Happy New Year. Happy New Year! Happy New Year? I just don't know how I feel about this yet.
For the first time since I was pregnant with Ben, I have crossed into a new year feeling a bit defeated. I have had a very strange break. Dave was home for over a week (great!), I was sick (not great), the kids fought (bad/sad) and Kiera learned to climb out of her crib (the end of the world as we knew it). None of these things are really that strange, even when you you clump them all together. What is strange is that these are the things that I am remembering and thinking about. We had fantastic moments this week. We spent wonderful time with family and friends, did fun winter and Christmas stuff, played and played. I know all of the wonderful times that we have had but this whole break has been ever shadowed by the stress of arguing children. I have somehow allowed my demeanor to be guided by the poor behavior of my children (and vise versa?). I have been drained, sapped, trampled but the effort that it has taken to create fun times and memories for children that this week seemed determined to see, if in fact they could make me crazy.

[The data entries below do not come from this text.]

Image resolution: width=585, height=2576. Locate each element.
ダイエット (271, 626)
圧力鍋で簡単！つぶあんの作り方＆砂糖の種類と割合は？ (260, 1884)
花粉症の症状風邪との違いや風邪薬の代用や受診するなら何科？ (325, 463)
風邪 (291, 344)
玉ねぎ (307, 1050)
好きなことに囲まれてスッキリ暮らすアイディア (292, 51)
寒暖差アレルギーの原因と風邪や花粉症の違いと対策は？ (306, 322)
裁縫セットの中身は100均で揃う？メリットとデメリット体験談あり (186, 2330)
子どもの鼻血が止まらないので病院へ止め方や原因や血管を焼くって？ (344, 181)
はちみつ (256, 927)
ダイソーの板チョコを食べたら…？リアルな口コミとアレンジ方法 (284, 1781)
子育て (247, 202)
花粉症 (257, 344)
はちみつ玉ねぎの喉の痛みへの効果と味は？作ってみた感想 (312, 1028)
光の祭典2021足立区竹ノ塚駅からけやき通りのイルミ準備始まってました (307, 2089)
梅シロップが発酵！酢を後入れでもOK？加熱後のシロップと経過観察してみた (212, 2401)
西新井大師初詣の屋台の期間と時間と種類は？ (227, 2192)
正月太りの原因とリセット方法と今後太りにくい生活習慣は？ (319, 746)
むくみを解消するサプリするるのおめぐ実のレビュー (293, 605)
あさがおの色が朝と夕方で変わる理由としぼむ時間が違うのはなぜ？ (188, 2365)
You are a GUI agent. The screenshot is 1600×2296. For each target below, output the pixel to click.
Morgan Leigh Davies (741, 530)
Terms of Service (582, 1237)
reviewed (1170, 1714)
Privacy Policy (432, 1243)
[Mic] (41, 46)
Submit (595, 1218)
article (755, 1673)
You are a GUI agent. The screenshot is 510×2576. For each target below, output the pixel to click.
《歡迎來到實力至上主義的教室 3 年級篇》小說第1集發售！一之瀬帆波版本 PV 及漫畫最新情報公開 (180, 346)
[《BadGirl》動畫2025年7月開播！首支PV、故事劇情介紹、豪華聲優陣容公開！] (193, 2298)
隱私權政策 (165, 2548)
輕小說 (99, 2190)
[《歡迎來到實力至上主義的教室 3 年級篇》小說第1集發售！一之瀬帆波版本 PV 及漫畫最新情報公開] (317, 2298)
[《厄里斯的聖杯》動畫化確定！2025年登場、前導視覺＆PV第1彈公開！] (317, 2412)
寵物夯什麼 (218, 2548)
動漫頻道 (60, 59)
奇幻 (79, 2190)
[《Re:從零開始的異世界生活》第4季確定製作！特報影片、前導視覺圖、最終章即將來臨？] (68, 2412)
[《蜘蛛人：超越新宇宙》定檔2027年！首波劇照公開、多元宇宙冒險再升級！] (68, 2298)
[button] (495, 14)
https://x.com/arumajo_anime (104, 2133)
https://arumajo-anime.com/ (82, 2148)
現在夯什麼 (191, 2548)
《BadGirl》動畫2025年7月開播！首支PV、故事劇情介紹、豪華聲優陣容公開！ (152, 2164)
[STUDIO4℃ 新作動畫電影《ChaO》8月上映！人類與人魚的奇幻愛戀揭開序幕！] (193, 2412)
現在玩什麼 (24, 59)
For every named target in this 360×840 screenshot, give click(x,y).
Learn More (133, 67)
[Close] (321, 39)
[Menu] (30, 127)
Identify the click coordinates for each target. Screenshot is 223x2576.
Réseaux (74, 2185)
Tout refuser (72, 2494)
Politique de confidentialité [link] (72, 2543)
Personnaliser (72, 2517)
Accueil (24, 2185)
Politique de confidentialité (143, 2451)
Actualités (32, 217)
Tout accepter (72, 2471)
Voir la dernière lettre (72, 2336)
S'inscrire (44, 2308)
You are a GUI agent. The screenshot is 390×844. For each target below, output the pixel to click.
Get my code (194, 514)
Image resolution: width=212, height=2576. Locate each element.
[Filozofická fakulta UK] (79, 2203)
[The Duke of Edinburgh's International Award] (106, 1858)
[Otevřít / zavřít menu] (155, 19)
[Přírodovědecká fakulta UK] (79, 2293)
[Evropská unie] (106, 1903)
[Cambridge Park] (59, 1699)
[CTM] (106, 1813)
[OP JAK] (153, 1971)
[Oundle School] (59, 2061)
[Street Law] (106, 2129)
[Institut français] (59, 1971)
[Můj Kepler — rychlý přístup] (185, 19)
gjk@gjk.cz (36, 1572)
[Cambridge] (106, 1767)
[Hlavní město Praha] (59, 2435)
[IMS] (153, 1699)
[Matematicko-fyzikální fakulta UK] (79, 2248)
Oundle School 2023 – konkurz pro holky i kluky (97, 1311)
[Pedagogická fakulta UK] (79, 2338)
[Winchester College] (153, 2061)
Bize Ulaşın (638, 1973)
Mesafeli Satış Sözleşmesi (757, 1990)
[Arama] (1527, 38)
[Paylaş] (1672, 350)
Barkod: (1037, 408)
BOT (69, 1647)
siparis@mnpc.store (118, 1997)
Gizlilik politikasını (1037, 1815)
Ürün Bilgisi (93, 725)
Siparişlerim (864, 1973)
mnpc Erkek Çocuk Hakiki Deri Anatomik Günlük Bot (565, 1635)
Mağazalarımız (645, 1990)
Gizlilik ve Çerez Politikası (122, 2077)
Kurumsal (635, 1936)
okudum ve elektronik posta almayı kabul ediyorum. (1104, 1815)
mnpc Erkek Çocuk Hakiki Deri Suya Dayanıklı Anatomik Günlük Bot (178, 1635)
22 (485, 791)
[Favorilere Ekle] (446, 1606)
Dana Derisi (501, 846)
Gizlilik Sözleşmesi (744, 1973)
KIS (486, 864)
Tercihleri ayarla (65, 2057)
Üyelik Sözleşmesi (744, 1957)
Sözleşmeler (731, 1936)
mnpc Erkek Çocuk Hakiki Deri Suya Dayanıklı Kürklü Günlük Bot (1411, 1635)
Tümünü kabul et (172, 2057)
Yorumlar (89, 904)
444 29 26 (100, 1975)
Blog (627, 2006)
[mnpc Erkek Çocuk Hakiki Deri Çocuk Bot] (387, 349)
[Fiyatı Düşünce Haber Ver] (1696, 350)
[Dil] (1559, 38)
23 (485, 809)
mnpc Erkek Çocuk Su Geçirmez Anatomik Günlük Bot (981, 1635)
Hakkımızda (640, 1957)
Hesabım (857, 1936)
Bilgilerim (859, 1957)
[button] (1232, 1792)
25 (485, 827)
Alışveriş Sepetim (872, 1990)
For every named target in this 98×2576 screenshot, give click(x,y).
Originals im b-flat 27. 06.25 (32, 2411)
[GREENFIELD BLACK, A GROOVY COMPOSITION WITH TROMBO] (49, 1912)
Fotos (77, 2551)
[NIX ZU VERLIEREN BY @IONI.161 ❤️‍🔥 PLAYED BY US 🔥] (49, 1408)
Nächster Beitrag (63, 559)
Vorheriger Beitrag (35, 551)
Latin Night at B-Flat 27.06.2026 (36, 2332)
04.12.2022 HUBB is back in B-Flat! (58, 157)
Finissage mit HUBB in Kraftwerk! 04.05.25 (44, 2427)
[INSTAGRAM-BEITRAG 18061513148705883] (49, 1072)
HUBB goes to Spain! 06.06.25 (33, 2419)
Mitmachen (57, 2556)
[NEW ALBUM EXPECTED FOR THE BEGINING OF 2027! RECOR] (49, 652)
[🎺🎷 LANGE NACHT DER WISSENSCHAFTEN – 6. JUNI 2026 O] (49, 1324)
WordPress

I can honestly say that we have never experienced a week like this. If I sound a little baffled that is because I AM. I can't seem to guide my little monsters through what ever (and it could be a combination of all kinds of changes this week) is tweaking there moods into a tizzy. Playing rough, I can take. Desiring to inflict pain, I can not. They are messing with each other to the nth degree and NONE of the tricks from the old "Preschool Teacher" arsenal are working. If these were kids in my class I would have already had parents called in for a conference. You have heard the play ground mantra "I'm rubber and your glue..." well my words are bouncing off of my children is such a way that is is actually shocking other people. A simple "Are you thirsty?" from me is met with such a venomous "No! Mama!" that the people around me look at me with that "If that was my kid I'd..." look. I had really high hopes for a low key resting and playing break but seemed to have spent the week putting out fires or at least moving them away from other so that they can burn themselves out.
I had a brief moment of relief when I thought of making it through another holiday season. The discomfort I feel when people move away from Ben at a party or get frustrated when he catches himself on there pant legs. The guilt of knowing that, if I am having an adult conversation, Ben is playing alone. More guilt when I request a movie be put on that I know he will like so I can continue my conversation. The sadness I feel for him when I know that there are a dozen kids around him and none of them has asked him to play. My wish that he will forgive having to feel alone or different at get togethers just because I would like to visit. Making it through a time of year when there is no escaping the difference between "normal" and our life feels like an accomplishment. But I have to admit, if you haven't already guessed, it breaks my heart every time. How much of this has lead to the change in attitude of my babies? How much of this are they conscious of and how much is just a tingling sensation of wrong? I am hoping for a smooth last few days to enjoy each other before school starts again. Enjoy being the key word. We will make it a Happy New Year.